In this case, we used the models 'meta-llama/llama-4-maverick' and 'meta-llama/llama-4-scout' from OpenRouter.

[0] - https://gist.github.com/annjose/5145ad3b7e2e400162f4fe784a14...

[1] - https://gist.github.com/annjose/d30386aa5ce81c628a88bd86111a...

[2] - https://github.com/levelup-apps/hn-enhancer

edited: To add OpenRouter model details.

annjose 6 months ago

This is the script that assembles the structured comments and generates the summary - https://github.com/levelup-apps/hn-enhancer/blob/main/script...
You can run it as: node summarize-comments.js <post_id> Example: node summarize-comments.js 43597782
And the summary will be put in the "output" folder.
You need to set the environment variable (in this case OPENROUTER_API_KEY because LLama4 is currently available at OpenRouter).
khimaros 6 months ago

as another dateline, Maverick has taken #2 position on LMArena, just behind Gemini 2.5 Pro.

mkl 6 months ago

That Gemini 2.5 one is impressive. I found it interesting that the blog post didn't mention Gemini 2.5 at all. Okay, it was released pretty recently, but 10 days seems like enough time to run the benchmarks, so maybe the results make Llama 4 look worse?

jjani 6 months ago

I'm sure it does, as Gemini 2.5 Pro has been making every other model look pretty bad.
az226 6 months ago

Meta will most likely compare against it when they release the upcoming Llama 4 reasoning model.
utopcell 6 months ago

LM Arena ranks it second, just below Gemini 2.5 Pro.

tarruda 6 months ago

> I'm a little unimpressed by its instruction following

Been trying the 109b version on Groq and it seems less capable than Gemma 3 27b

csdvrx 6 months ago

I have found the Gemini 2.5 Pro summary genuinely interesting: it adequately describes what I've read.

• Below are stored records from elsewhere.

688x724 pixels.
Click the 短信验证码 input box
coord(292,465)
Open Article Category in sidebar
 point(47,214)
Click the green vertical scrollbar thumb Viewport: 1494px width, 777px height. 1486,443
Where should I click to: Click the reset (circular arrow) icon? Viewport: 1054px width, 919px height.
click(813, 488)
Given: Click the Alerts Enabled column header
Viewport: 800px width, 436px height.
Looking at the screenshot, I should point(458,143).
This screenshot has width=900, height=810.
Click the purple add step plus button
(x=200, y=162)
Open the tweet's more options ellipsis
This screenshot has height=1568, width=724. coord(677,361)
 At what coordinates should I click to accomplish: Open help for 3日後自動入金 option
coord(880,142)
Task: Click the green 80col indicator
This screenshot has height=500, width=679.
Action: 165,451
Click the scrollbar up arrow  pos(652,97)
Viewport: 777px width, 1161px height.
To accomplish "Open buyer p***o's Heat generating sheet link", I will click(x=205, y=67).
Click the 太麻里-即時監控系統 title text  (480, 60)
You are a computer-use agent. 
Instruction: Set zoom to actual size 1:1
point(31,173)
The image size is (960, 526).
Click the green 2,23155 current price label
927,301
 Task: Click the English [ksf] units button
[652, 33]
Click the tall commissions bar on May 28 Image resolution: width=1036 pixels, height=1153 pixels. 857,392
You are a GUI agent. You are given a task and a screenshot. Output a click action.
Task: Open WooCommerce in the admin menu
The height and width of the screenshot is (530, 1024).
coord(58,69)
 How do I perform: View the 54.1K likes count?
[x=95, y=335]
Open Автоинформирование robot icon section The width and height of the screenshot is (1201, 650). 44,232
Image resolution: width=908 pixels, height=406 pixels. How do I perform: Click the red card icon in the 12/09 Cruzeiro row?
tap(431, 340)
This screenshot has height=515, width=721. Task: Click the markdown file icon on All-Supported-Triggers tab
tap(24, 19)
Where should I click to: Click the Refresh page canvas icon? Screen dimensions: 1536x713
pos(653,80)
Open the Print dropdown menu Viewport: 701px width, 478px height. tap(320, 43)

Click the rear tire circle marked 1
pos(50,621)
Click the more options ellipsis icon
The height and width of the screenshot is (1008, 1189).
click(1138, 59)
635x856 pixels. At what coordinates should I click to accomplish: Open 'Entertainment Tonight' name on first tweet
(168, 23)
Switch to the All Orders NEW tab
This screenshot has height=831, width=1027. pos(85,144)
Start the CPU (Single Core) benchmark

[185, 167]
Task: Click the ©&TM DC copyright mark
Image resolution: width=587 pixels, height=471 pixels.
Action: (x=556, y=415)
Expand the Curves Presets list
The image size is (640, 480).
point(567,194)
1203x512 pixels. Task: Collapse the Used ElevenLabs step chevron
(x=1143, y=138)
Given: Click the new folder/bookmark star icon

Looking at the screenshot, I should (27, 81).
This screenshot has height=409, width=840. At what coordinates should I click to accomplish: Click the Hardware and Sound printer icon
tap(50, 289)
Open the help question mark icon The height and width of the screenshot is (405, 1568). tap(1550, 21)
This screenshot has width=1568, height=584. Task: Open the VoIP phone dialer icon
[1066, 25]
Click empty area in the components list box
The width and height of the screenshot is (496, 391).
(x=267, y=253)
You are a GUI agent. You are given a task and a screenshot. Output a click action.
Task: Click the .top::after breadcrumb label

Have you thought about automatizing hn-summaries for say what the 5 top posts are at 8 AM EST?

That would be a simple product to test the market. If successful, it could be easily extended to a weekly newsletter summary.

georgeck 6 months ago

This is a great idea! Exactly what I was also thinking and started working on a side-project. Currently the project can create summaries like this [1].
Since HN Homepage stories change throughtout the day, I thought it is better to create the Newsletter based on https://news.ycombinator.com/item?id=43597782
yunusabd 6 months ago
https://hnup.date/ ;)
- toinewx 6 months ago
  
  yes this is great but I'd like to pick a different voice. the current one feels too robotic
  
  3 replies →

kristianp 6 months ago

Here's the link for model on openrouter: https://openrouter.ai/meta-llama/llama-4-maverick

eamag 6 months ago

> had a 2048 limit on output size for some reason

It's a common issue with ollama, maybe it's running something similar under the hood?

mberning 6 months ago

It doesn’t seem that impressive to me either.